Humm, one of the 218 .srt file is invalid somehow but I didn’t write the offending file name in my exception handling.

Could you zip all .srt files in the folder “kavr-074.temp.perfect-vad_wav_chunks_9FA13526” and link it here?
You might have to rename the file to .zip.funscript or something like this.

Or create an issue here and link the file there.

Ricster89 · February 2, 2024, 3:00pm

i was legit thinking of learning japenese just to more enjoy jav scenes lol funny that ive been playing the yakuza games for years and havnt learned a single bit yet lol

Havey · February 2, 2024, 3:05pm

thank you for your reply
kavr-074.temp.perfect-vad_wav_chunks_9FA13526srt.zip.funscript (53.1 KB)
this is the .srt zip link.

Zalunda · February 2, 2024, 3:31pm

Ok, there is a bug in my .srt handling if the text is only a number. Ex:

7 <= part of the format
00:00:16,240 → 00:00:19,180
2 <= text

I’ll fix it. In the mean time, replace those files in your folder:

135___9fa13526__0326505_1720__wav-subs.srt (568 Bytes)
176___9fa13526__0703714_442__wav-subs.srt (39 Bytes)

Havey · February 2, 2024, 3:36pm

Thank you, it works.

WIZARD · March 27, 2024, 2:32am

Has your workflow improved or changed since then if you don’t mind me asking?
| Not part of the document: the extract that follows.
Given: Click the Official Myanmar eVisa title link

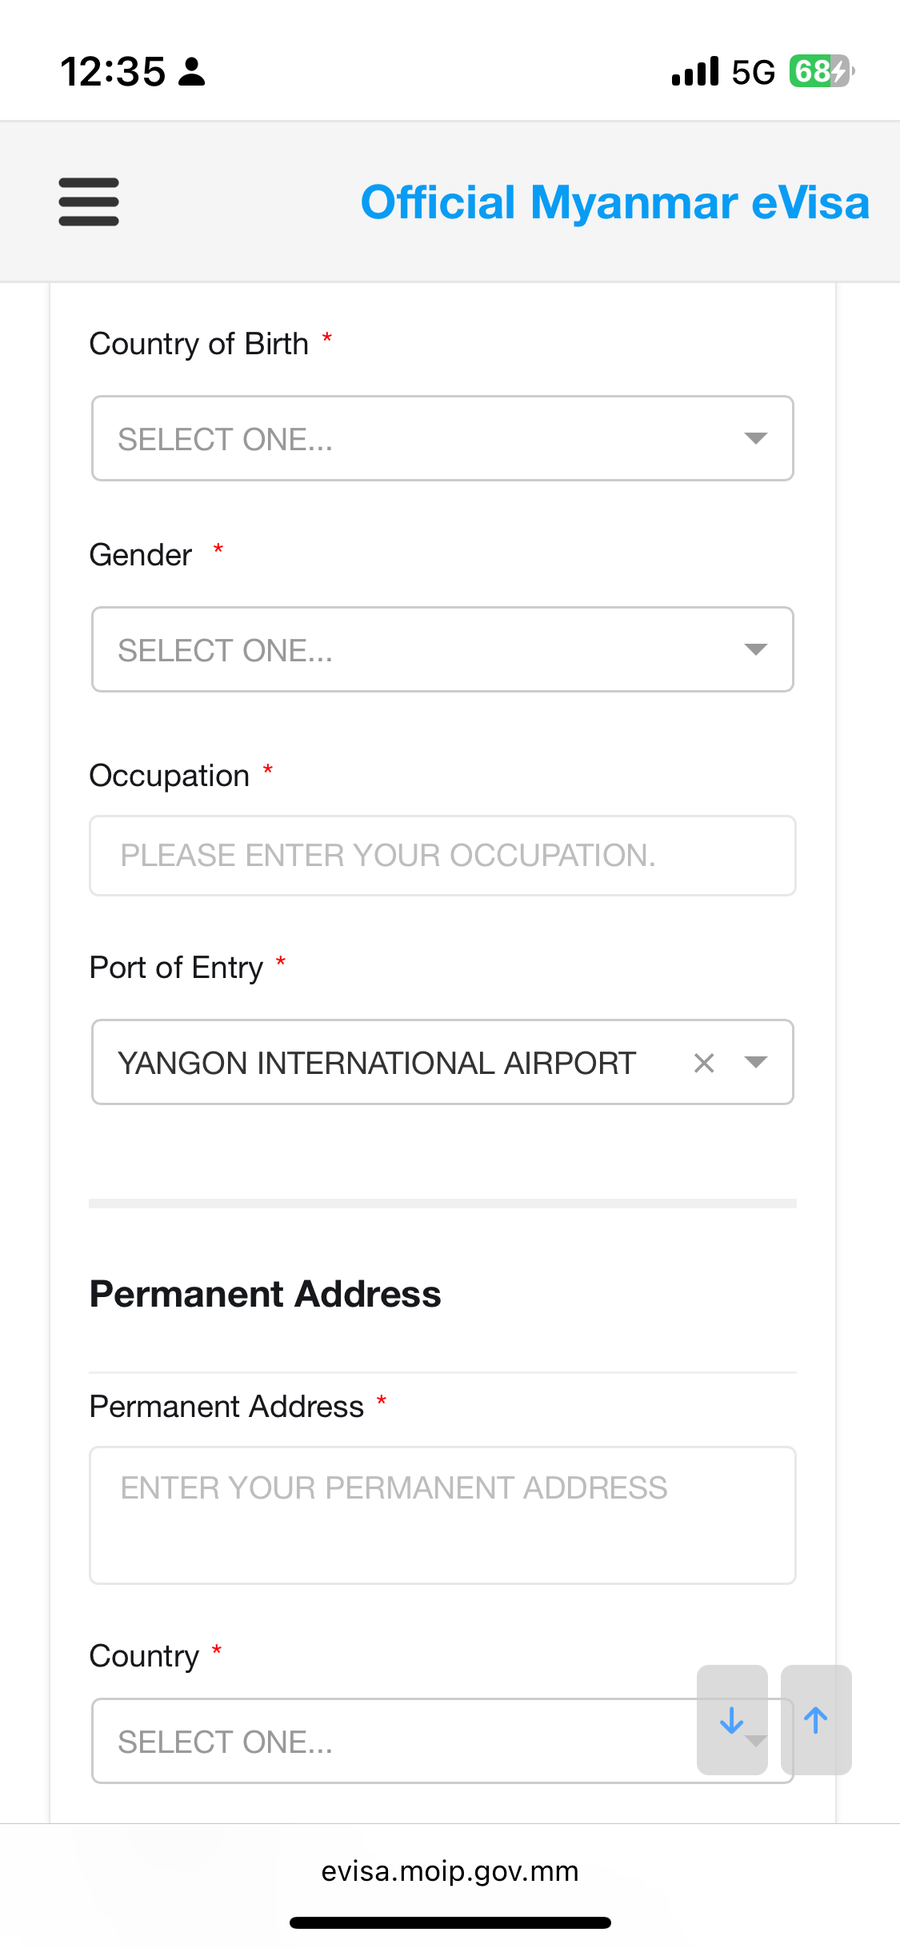Looking at the screenshot, I should pyautogui.click(x=614, y=202).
I’m currently diving into the subtitle rabbit hole and find myself using some combination of Chatgpt + DeepL + Gemini (with the occasional unable to translate due to explicit content warning). And using Subtitle Edit with Large v2. For some reason, the Audio->Text ‘Auto Adjust timings’ setting messes with some of the timings off, so I have that turned off. Not sure if you experienced the same or experimented with that.

I was also experiencing inaccurate timings with what I am guessing is called hallucinations? simply due to the model? basically issues in the timings due to breaks/brief pauses in the audio or the audio not being entirely loud enough for it to pick up the words…(i belive there is something called the VAD filter to help with this? but I’m a total noob when it comes to using the cmd line and various parameters).
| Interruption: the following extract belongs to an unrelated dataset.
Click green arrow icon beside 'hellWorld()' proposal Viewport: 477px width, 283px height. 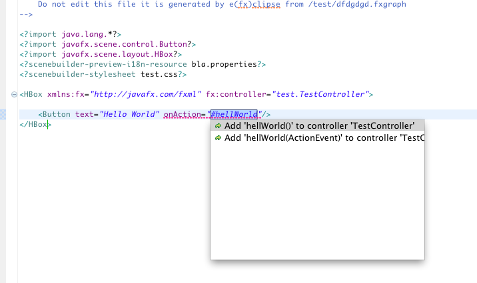218,125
I know stable-ts is also included in the software (Subtitle Edit) as well - to help remedy these issues, but the efficiency of whisper-faster is really a game changer.

Zalunda · March 29, 2024, 11:46pm

I’m currently working on a new ‘subtitleV2’ verb in FunscriptToolbox that will be more automated and flexible (see subtitleV2 branch on github).

I’m testing other tools/methods right now:

Using PurfviewWhisper locally to make transcription, and the initial ‘draft’ VAD ( instead of SilaroVAD).
Using large JSON prompt with mistral.ai / Large Model. For example, given chat-mistral-large-REQUEST-001.txt, mistral Large generated chat-mistral-large-RESPONSE-001.txt
Using local AI API (Mixtral 8x7b hosted by LMStudio) to do the AI translation automatically.

For me, unfortunaly, as long as the translation is not helped by a ‘computer vision AI’ that can understand what’s going on in the scene, manual works will always be needed for some part of the process.